Een ‘goed en moedig kunstwerk’, vond de jury. ‘Dat Mystiek lichaam aanleiding heeft gegeven tot commotie en discussie is niet onbegrijpelijk en zelfs niet onjuist, want het is bij uitstek een boek waarmee een schrijver zijn nek uitsteekt en het gevaar te worden misverstaan niet uit de weg gaat. Frans Kellendonk speelt in zijn roman een geraffineerd spel, niet alleen met woorden, vormen en symbolen (waarmee menige lezer geen raad weet), maar ook met tot het karikaturale neigende personages en onmodieuze ideeën over eeuwige zowel als actuele onderwerpen (waarmee menige lezer voor het hoofd wordt gestoten). Bovendien speelt hij dat spel met misleidende ernst en toewijding: in een verzorgde stijl die zin na zin boeiend blijft, met een weloverwogen compositie waarin niets betekenisloos of toevallig is en met een moralisme dat niet valt te bagatelliseren. Mystiek lichaam is – hoe speels en fraai verpakt en daardoor relativerend ook – een requisitoir en wel tegen geldzucht, sexverdwazing en distinctiedrift. Waarachtig geen onderwerpen om je in deze tijd populair mee te maken. (…) Zijn “geschiedenis” is niet alleen maar ernstige klacht en virtuoos gespeeld spel. Het mooie van Mystiek lichaam is dat daardoorheen zo duidelijk zichtbaar wordt hoe persoonlijk de schrijver betrokken is bij de thema’s die hij in zijn geschiedenis vorm geeft, van het abstracte probleem van het ongelovige geloven tot het concrete van de homosexuele liefde, die het zonder nageslacht moet stellen. Juist die persoonlijke inzet roept bij de lezer de huiver en het medeleven op die volgens Aristoteles het effect uitmaken van een goede tragedie. “Hoe moedig een kunstwerk is”, schreef Kellendonk, “kun je altijd afmeten aan de spanning tussen die twee tegengestelde bewegingen.”’
Mystiek lichaam (1986), de roman over de vrekkige weduwnaar A.W. Gijselhart en zijn twee kinderen, de bewust ongehuwde Magda (zijn ‘Prul’) en de homoseksuele kunstcriticus Leendert (‘Broer’), had als thema ‘de economie van de liefde’. Kellendonk werd door recensenten Aad Nuis en Carel Peeters direct hard aangevallen op vermeend antisemitisme, vrouwenhaat en homofobie.
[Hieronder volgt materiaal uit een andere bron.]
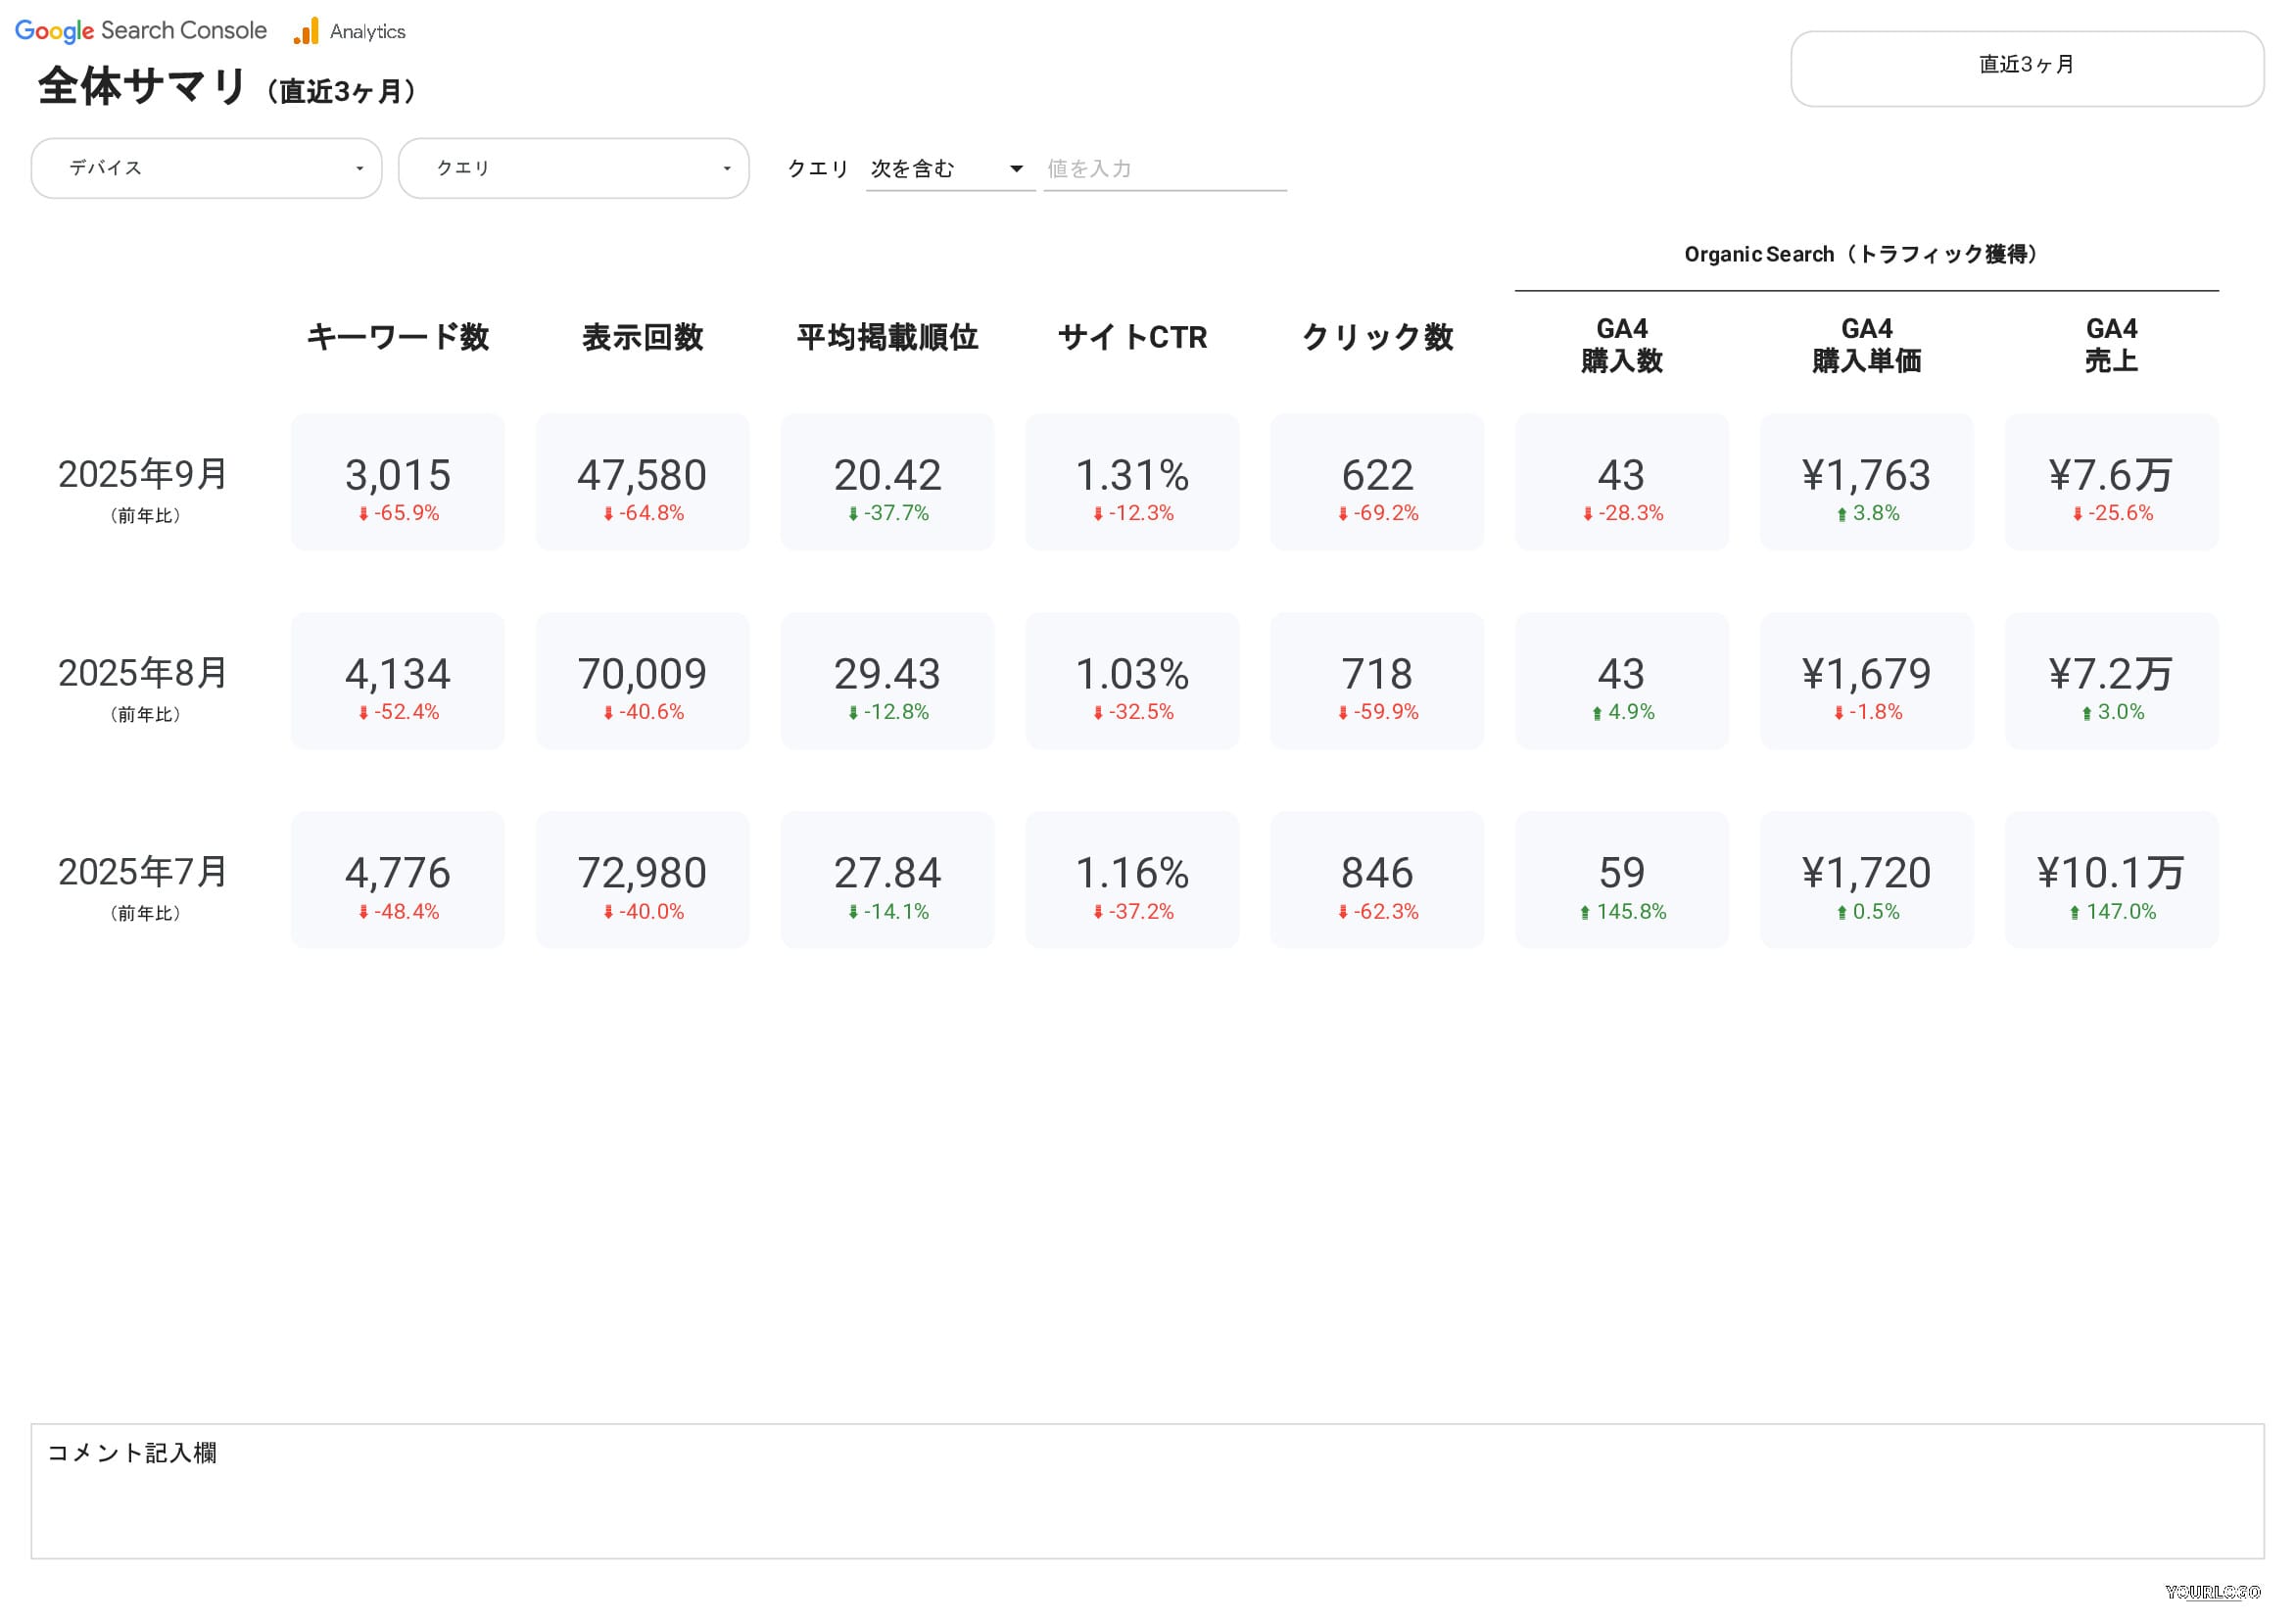
Task: Click green up arrow beside 145.8% purchases
Action: 1585,913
Het leidde tot een literaire rel, en Kellendonk schreef Nuis: ‘Je hebt genoeg gelezen om te weten dat onderwerp en strekking van een boek niet altijd samenvallen – dat een boek over antisemitisme niet noodzakelijkerwijs antisemitisch is.’
In 1977 debuteerde Frans Kellendonk met de verhalenbundel Bouwval, die bekroond werd met de Anton Wachter-prijs. In 1979 verscheen de novelle De nietsnut, in 1982 de roman Letter en geest. Een spookverhaal en in 1983 een tweede verhalenbundel, Namen en gezichten.